*** Opening Data in this exercise ***

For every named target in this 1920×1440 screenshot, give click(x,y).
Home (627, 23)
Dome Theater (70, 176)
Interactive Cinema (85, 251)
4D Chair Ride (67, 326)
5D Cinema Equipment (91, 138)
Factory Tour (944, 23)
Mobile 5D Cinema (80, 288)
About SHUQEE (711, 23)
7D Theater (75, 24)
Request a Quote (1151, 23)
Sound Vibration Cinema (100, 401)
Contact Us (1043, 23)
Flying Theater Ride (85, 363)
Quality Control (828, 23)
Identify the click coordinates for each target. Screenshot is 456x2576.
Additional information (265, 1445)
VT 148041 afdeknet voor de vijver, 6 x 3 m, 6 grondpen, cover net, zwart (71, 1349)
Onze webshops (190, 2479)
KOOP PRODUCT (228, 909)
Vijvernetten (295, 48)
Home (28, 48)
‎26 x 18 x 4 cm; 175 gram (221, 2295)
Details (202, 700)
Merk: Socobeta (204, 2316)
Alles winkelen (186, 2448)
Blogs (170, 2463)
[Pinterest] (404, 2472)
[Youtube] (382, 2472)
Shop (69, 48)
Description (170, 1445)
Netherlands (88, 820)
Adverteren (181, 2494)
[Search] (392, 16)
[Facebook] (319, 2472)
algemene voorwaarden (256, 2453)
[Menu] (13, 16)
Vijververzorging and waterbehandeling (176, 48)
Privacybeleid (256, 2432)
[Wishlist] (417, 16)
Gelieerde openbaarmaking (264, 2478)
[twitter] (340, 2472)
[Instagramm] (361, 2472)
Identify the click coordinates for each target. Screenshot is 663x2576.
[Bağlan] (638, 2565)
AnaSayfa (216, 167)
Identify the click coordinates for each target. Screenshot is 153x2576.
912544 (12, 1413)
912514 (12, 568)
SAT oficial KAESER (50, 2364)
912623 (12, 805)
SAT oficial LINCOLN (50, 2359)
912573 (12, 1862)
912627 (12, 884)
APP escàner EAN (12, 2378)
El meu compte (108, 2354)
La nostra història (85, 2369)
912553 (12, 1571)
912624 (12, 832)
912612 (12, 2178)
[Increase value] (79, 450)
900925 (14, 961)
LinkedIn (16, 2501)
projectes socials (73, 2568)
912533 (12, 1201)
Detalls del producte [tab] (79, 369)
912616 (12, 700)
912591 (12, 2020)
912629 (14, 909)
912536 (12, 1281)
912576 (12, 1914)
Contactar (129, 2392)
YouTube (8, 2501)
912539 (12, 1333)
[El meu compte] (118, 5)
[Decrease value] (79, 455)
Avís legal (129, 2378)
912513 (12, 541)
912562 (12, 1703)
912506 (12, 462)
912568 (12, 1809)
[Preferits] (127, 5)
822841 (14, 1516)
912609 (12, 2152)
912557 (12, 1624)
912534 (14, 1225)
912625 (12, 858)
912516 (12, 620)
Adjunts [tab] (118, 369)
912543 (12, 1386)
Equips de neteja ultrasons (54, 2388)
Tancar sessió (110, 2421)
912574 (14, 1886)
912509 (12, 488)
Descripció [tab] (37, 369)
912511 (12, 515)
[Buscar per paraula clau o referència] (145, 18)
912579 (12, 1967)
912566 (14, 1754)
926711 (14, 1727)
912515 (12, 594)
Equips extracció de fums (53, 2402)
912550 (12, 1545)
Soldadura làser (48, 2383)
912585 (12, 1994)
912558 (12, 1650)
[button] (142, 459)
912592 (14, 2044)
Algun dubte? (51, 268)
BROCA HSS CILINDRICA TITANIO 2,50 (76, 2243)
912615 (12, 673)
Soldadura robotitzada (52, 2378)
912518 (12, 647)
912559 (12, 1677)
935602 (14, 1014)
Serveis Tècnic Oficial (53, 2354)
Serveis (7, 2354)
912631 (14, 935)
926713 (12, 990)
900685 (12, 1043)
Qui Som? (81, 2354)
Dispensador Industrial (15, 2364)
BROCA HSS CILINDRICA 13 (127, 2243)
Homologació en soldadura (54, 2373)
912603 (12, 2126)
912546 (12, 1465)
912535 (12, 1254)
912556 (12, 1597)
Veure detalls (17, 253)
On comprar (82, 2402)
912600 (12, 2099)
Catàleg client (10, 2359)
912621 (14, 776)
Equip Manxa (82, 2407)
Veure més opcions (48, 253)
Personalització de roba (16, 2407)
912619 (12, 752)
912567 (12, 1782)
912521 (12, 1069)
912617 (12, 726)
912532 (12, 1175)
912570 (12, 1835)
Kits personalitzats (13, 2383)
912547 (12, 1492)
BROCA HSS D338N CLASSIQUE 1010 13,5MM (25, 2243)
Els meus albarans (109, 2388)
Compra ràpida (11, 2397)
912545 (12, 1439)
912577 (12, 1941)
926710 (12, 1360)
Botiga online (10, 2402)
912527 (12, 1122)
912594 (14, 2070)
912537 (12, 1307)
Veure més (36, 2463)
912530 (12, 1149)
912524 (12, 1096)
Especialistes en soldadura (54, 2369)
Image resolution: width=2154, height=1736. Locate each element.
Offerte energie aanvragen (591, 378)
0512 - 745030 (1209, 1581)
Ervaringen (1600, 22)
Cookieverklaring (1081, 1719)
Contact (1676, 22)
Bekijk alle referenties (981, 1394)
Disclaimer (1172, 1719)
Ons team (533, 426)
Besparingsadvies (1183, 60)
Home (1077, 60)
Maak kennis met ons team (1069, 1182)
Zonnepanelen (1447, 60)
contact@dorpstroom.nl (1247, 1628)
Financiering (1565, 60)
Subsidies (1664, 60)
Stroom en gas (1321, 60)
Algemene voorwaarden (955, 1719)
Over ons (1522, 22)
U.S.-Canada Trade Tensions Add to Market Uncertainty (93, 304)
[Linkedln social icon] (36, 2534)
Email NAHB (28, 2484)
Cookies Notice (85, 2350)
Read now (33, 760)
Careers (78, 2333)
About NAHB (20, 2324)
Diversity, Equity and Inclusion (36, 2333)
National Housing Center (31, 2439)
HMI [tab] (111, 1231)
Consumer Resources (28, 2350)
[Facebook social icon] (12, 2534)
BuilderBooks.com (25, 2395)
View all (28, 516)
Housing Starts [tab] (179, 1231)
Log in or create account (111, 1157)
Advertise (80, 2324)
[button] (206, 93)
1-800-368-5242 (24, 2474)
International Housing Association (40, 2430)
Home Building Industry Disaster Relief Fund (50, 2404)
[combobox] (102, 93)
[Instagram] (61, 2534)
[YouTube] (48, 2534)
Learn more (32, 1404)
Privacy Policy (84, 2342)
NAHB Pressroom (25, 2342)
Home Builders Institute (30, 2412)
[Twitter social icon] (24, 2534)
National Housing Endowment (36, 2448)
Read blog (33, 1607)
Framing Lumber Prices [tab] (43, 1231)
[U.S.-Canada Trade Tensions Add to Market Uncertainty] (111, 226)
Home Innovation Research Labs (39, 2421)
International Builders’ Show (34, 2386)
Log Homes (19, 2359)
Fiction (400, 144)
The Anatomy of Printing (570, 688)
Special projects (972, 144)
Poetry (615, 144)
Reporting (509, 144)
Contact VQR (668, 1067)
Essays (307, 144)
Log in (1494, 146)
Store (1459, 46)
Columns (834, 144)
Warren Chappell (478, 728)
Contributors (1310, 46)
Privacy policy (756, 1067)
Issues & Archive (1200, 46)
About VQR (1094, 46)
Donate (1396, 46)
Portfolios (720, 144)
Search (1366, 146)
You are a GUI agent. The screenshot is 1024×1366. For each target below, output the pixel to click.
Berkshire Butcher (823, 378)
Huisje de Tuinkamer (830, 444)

*** Closing Data in this exercise ***

* _What is required_: Please give again the lines above between the line holding "912574 (14, 1886)" and the line holding "912585 (12, 1994)", inclusive, exactly as they are and with nothing added.

* _Response to the task_:
912574 (14, 1886)
912509 (12, 488)
Descripció [tab] (37, 369)
912511 (12, 515)
[Buscar per paraula clau o referència] (145, 18)
912579 (12, 1967)
912566 (14, 1754)
926711 (14, 1727)
912515 (12, 594)
Equips extracció de fums (53, 2402)
912550 (12, 1545)
Soldadura làser (48, 2383)
912585 (12, 1994)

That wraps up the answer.